_Selected text_:
This particular avian tourist -- known as the little bunting -- normally breeds in Siberia and overwinters in southern Asia, according to U.S. Forest Service wildlife biologist and local birder Keith Slauson.

”It's not a species you'd expect to see in this continent,” Slauson said. “A lot of people get into bird watching to see species they've never seen. A species that strays from Asia is one of the rarest of them all.”

Rob Fowler, a local birder and head of Fowlerope Birding Tours, said this is a unique opportunity for birders across the U.S.

”This is what is referred to as a 'life bird' in the bird-watching community,” he said. “In someone's lifetime, they can only see a certain number of species. For a lot of people, this is the only little bunting they would have a chance to see.”

Slauson discovered this Asiatic visitor in McKinleyville while walking with his son near Fischer Road and Hammond Bridge on Nov. 12. He said that he did not know the identity of the bird at first, but recognized that it was not a Humboldt County native by its unique call.

_Data extract_:
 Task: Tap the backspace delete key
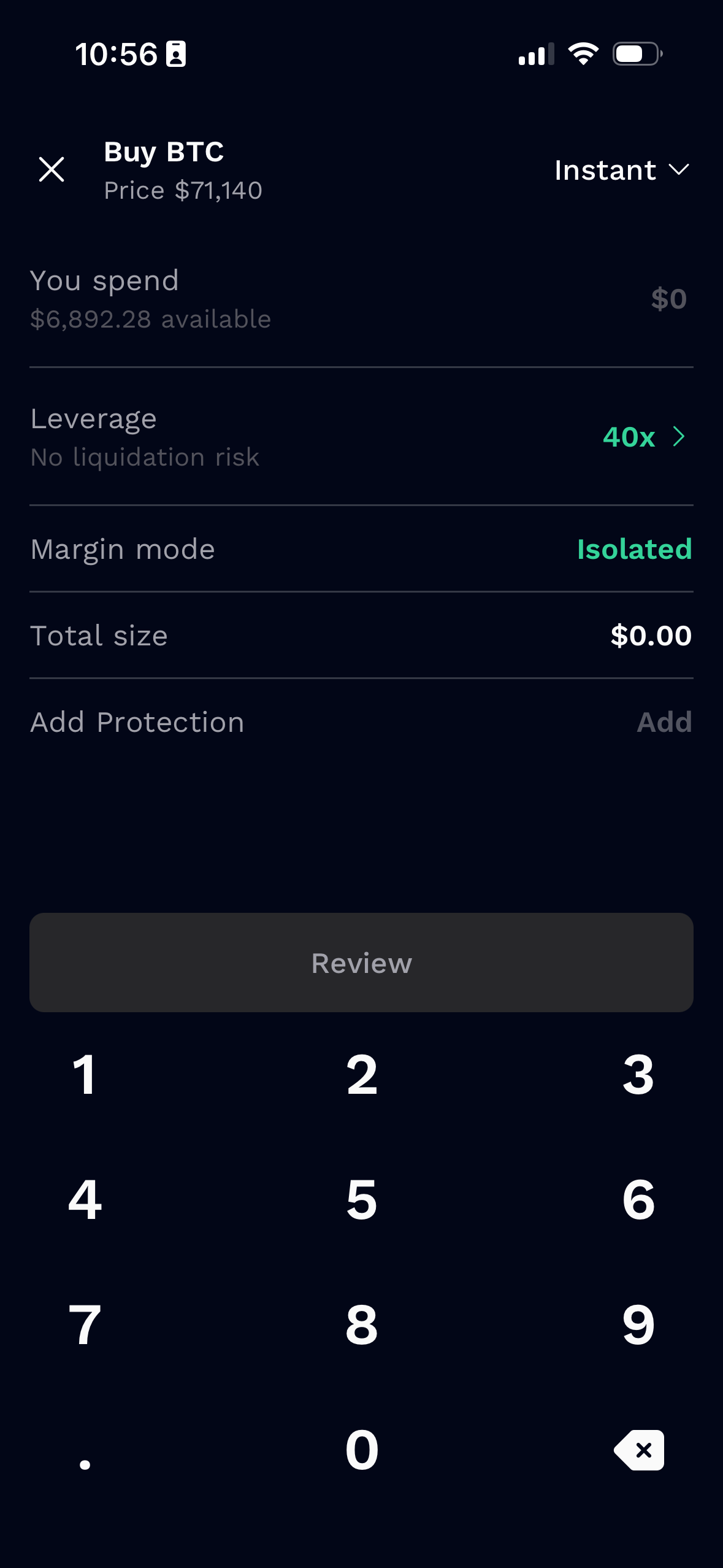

_Work request A_:
According to the little bunting passage, where does the little bunting normally breed?
_Work request B_:
List every place named in the final paragraph of the little bunting passage.
_Work request C_:
Do these statements agree with the little bunting passage? (i) Slauson knew what the bird was as soon as he encountered it. (ii) Rob Fowler heads a birding tour company. (iii) The little bunting normally spends the winter in southern Asia.

_Exercise response A_:
Siberia

_Exercise response B_:
McKinleyville, Fischer Road, Hammond Bridge, Humboldt County

_Exercise response C_:
(i) No: "he did not know the identity of the bird at first"
(ii) Yes: "head of Fowlerope Birding Tours"
(iii) Yes: "overwinters in southern Asia"